Section 542.060 provides for damages for their claims plus 18% interest for delay in paying the claim as a breach of the above:
[T] the insurer is obliged to pay the holder of the insurance or the beneficiary y make claims under the policy, in addition to the claim amount, interest on the compensation amount of 18 percent per year as damages, together with reasonable and necessary law firms.
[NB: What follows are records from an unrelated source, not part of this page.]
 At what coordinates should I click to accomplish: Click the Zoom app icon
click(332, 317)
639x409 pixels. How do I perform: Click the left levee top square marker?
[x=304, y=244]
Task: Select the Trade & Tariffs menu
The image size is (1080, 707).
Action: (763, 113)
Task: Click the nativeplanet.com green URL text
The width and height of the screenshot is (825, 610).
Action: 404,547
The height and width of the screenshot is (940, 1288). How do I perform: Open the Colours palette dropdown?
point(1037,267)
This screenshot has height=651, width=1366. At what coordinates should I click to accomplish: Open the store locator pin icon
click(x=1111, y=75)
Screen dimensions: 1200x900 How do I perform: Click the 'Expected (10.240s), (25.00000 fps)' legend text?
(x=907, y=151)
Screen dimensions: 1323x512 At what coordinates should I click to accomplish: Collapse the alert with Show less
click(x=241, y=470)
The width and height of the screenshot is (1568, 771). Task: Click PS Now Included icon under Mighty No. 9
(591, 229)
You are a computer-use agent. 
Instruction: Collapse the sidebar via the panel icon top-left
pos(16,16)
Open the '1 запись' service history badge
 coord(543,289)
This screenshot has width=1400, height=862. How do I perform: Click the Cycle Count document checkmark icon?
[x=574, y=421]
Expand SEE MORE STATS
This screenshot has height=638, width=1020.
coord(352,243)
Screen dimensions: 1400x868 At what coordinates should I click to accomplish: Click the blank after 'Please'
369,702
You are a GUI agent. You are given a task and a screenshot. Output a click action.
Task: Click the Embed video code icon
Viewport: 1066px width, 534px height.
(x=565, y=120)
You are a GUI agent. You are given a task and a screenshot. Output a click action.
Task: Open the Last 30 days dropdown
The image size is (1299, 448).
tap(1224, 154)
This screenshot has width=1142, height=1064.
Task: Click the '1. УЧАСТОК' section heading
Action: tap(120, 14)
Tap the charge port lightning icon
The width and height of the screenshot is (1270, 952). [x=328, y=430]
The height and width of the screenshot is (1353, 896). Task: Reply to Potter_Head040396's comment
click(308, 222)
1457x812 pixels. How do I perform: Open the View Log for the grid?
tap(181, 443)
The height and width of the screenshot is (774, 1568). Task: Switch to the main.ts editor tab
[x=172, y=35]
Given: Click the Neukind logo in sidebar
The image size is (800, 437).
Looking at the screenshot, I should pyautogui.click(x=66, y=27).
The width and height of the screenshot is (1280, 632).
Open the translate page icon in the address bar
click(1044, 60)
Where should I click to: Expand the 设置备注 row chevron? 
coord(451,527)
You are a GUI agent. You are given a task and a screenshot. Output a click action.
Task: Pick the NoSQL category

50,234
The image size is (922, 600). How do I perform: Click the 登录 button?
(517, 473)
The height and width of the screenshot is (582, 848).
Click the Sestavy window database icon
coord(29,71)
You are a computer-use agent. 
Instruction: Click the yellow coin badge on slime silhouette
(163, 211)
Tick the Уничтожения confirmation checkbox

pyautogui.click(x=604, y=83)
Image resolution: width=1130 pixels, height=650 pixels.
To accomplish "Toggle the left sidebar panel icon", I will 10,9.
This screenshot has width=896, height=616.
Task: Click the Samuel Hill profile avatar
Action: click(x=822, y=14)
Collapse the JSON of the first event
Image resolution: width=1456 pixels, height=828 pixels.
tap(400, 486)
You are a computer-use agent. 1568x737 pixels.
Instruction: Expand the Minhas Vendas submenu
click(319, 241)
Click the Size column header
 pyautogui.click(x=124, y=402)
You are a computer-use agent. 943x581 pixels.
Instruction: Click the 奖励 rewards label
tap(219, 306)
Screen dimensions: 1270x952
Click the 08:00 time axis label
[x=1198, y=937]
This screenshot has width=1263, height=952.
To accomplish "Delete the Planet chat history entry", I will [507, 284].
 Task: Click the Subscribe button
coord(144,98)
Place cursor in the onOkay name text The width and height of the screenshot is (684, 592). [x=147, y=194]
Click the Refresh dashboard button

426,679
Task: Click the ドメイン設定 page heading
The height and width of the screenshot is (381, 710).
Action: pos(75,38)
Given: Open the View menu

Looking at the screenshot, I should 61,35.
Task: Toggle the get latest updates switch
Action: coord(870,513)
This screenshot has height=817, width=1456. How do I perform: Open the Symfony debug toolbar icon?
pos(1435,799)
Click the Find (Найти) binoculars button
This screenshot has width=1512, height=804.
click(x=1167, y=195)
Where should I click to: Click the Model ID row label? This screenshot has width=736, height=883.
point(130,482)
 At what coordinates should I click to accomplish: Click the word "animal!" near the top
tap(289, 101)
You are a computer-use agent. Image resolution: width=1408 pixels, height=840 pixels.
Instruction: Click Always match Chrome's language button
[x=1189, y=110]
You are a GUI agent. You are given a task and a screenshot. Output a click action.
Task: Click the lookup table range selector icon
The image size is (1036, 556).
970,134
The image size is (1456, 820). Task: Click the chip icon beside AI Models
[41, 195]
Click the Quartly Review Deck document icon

Turning to the Fifth Circuit after the trial, the plaintiffs claimed that they had invoked section 542.060 relief for the language when they appealed for their right to a "18th [p] singular [i] interest under Ch. 542 of the Texas Insurance Code ”and“ [a] ttorneys fees. The Fifth Circuit found that the plaintiff's submissions were sufficient for several reasons:
- The Twombly / Iqbal "probability" standard was met because that standard does not require magic words or detailed facts in general and only prohibits speculative claims as a request for TPPCA default interest.
- State Farm was not surprised by the request and in fact the plaintiff had communicated its request in a discovery response and in its summary decisions State Farm had referred the plaintiff's claim under Chapter 542 of the Texas Insurance Code.  In this matter, the Fifth Circuit concluded that "the statutory interest claim was not incorrectly invoked." In answer to this question, the Fifth Circuit Chavez no longer found good law in this matter and confirmed the twin's Supreme Court 2019 in Texas opinions from Barbara Techs. Corp v. State Farm Lloyds 589 S.W.3d 127 (Tex. 2019) and Ortiz v. State Farm Lloyds 589 S.W.3d 127 (Tex. 2019). In these statements, the Texas Supreme Court wrote: "Nothing in the TPPCA would exclude an insurance company from liability for TPPCA damages if it was liable under the terms of the policy but delayed payment beyond the applicable statutory deadline [.]" Barbara Techs at 819; Ortiz at 135. The Fifth Circuit thus confirmed from these Texas Supreme Court rulings that the TPPCA is treated as a strict liability statute and that it is not necessary for a plaintiff to prove that the insurer acted wrongly or in bad faith to obtain TPPCA relief granted. The court reaffirmed that the charter only requires a demonstration of liability under the insurance and the insurer's failure to comply with the time requirements. See e.g. Biasatti v. GuideOne Nat’l Ins. Co. 601 S.W.3d 792, 794-95 (Tex. 2020) (analysis of the plaintiff's TPPCA claim separately from its infidelity). The fifth district concluded:
The district court erred in finding that Chavez excluded the plaintiff's claims for 18% penalty and law firms under Chapter 542. (footnote omitted). Consequently, we REVOLUTE that decision and call for conclusions and the introduction of a new judgment consistent with this opinion. (Emphasis in original.)
This opinion is important for its confirmation of the Texas Supreme Court's opinions of Barbara Tech and Ortiz and the finding that the TPPCA is a strict liability law under Texas law.